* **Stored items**
:::::

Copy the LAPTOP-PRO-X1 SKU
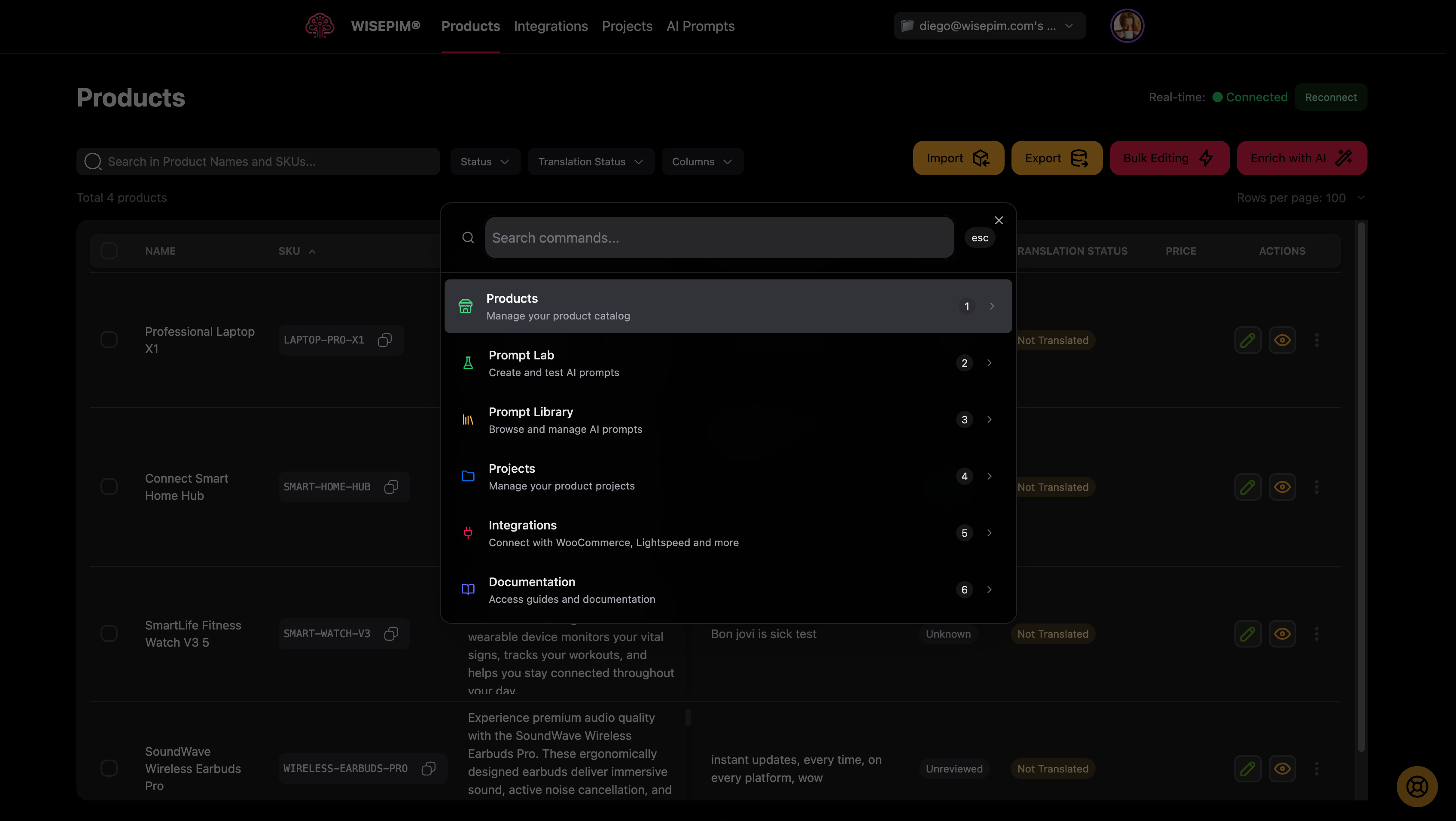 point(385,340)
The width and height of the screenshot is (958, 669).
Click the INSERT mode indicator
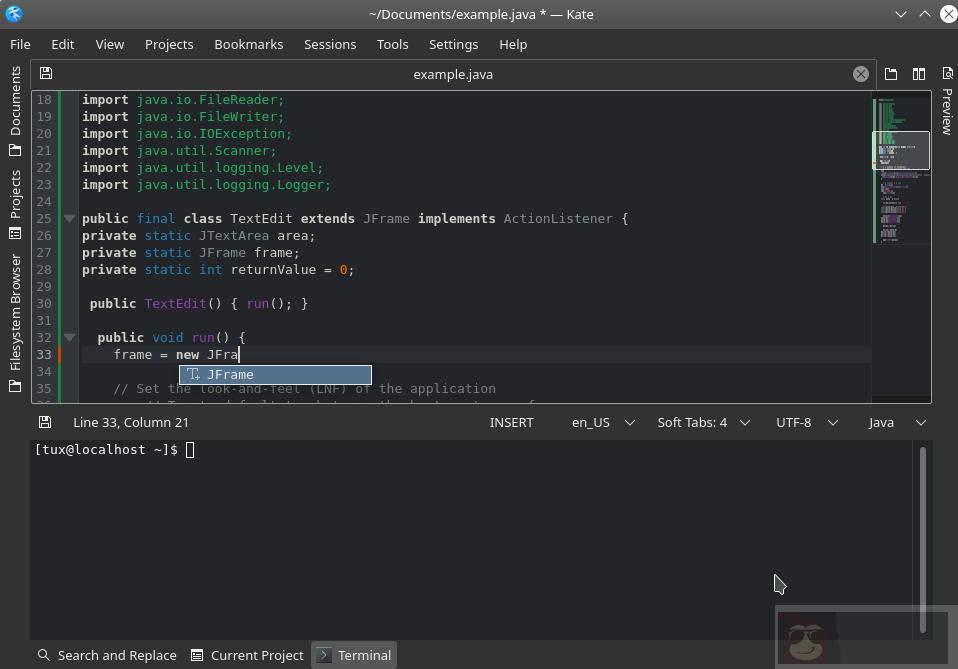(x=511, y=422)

:::::

* **EXERCISE INSTRUCTIONS**
Rewrite the part of the listing that opens with the line containing "The width and" and closes with the end of the listing, keeping the requests and resizing every coordinate in the answers by a factor of 0.8, rounded to whole numbers with halves rounded up. Leave the pictures out.

* **SOLVED PROBLEM**
The width and height of the screenshot is (958, 669).
Click the INSERT mode indicator
(x=409, y=338)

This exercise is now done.